Bien sûr ! D’abord il faut préciser que je n’ai jamais voulu parler à la place de mes sujets, ou que mon travail aurait eu la prétention de leur donner une voix ou un couloir d’expression. En revanche, j’ai associé à ce projet une prise de parole très personnelle et autobiographique. La partie écrite de « Young Dubliners » condense les événements de toute mon adolescence dans l’espace de la journée typique d’un ado, avec ses hauts et ses bas, ses excitations et ses déceptions. Certains événements sont quasi-fidèles à ce que j’ai vécu, tandis que d’autres sont purement imaginés, mais parfois il y a plus de vrai dans la fiction que dans la réalité.
Quelle a été ton approche sur le terrain ?
J’ai pris des photos partout dans Dublin. Les sujets y sont unis dans leur jeunesse, mais divisés par la ville et ses différents quartiers. Même si leurs circonstances personnelles et passées sont différentes, leur futur sera unanimement affecté par les conséquences des décisions prises d’en haut, que ce soit au niveau local et national en Irlande, mais aussi par la Banque Centrale Européenne et le Fonds Monétaire International, auprès desquels le pays est très endetté…
Tes photos nous emmènent loin du cliché qu’on peut avoir des Irlandais : roux, blancs, etc… Comment abordes-tu cette notion de diversité dans ton travail ?
J’avais conscience de ces stéréotypes, mais également du fait qu’ils ne correspondent ni au Dublin dans lequel j’ai grandi, ni à celui d’aujourd’hui. La diversité des sujets reflète la diversité réelle qu’on peut trouver à Dublin. Je suis retourné sur les lieux de mon adolescence, j’ai écumé les rues et les banlieues, la diversité des sujets que j’ai pu y rencontrer correspond à celle que j’ai trouvé dans ces endroits.
Tu as aussi choisi de partager avec nous deux photos de ton nouveau projet encore inédit ?

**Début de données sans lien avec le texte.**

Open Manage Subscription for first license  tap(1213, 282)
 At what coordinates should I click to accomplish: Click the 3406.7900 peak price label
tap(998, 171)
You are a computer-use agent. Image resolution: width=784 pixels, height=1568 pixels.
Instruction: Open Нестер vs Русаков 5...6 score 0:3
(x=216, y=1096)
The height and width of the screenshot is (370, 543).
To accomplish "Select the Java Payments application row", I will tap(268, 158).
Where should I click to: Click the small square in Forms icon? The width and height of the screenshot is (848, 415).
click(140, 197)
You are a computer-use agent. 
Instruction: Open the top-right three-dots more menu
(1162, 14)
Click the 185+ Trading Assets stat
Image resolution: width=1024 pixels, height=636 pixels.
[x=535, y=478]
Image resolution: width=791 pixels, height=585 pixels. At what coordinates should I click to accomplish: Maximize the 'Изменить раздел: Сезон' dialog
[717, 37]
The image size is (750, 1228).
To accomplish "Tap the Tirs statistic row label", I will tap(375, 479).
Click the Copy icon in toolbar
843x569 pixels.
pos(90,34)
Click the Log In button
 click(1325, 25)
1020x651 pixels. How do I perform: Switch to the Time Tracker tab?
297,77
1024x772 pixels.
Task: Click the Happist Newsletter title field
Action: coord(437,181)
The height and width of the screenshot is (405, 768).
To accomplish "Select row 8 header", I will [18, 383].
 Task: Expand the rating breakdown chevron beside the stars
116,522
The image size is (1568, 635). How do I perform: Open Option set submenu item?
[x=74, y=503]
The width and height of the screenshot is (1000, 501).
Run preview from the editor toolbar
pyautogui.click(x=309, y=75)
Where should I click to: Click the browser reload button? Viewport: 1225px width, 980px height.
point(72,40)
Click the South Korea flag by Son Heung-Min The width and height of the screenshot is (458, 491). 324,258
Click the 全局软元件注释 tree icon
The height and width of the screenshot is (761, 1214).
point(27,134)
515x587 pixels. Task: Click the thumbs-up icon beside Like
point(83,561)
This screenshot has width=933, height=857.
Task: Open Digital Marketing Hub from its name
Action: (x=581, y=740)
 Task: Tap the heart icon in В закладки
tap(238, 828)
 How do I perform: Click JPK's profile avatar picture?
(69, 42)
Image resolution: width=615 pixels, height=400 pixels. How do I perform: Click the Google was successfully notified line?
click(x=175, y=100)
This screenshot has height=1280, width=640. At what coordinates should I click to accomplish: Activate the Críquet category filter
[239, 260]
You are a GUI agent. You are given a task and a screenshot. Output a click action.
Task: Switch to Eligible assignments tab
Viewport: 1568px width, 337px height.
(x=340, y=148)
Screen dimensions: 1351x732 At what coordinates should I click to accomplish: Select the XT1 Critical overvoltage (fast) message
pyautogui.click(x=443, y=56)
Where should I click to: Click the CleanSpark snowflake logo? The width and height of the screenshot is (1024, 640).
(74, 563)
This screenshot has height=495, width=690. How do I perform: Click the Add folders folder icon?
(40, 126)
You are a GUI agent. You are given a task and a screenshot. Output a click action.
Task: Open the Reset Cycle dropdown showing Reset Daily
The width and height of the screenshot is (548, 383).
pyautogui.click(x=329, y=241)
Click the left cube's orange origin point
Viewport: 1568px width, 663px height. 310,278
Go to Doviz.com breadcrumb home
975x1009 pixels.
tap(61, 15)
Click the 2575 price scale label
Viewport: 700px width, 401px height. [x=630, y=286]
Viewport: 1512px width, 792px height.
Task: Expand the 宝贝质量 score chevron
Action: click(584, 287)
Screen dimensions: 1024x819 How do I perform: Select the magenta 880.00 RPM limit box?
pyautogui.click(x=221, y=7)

Oui, « Queens & Me » est une série de photos en grand format sur le thème des drag queens ; à la manière d’un documentaire, ils sont capturés dans leur environnement familier. Dans leurs performances, les deux genres sexuels sont à la fois subvertis et réaffirmés : car même si la plupart des drag queens se proclament « gender fluid », leurs performances les amènent à imiter le genre opposé, et donc à confirmer les barrières qui existent entre masculin et féminin.
Ce travail vise à questionner les structures sociales et les constructions qui peuvent nous cantonner à des rôles sociaux rigides. Le spectateur est invité à regarder de près et à exercer un œil critique sur ce que la société attend de nous en tant qu’individus.
Par la même occasion, je me mets en scène dans les photos, appelant ainsi à la critique sur moi-même et sur mon travail. C’est donc aussi une mise en abîme du travail photographique, inspirée par des artistes comme Edouard Manet ou Jeff Wall, mais avec un filtre contemporain.
Et pour finir quelle serait la question que tu aurais aimé qu’on te pose ?
Je ne suis pas bon pour poser des questions, à l’oral ou à l’écrit, en revanche j’espère arriver à le faire dans mes photos. Je pense que le rôle d’un artiste aujourd’hui est de susciter un questionnement et une réflexion chez le spectateur, notamment vis-à-vis des structures sociales existantes de vie et de pensée, qu’on a tellement intégrées qu’on a du mal à les remettre en question. Donc pour moi, la meilleure question que peut poser un artiste est de débusquer ces structures invisibles grâce au medium choisi, et que leur découverte par le spectateur déclenche chez lui une réflexion et une critique de ces structures qui contribuent à déterminer si fortement notre identité.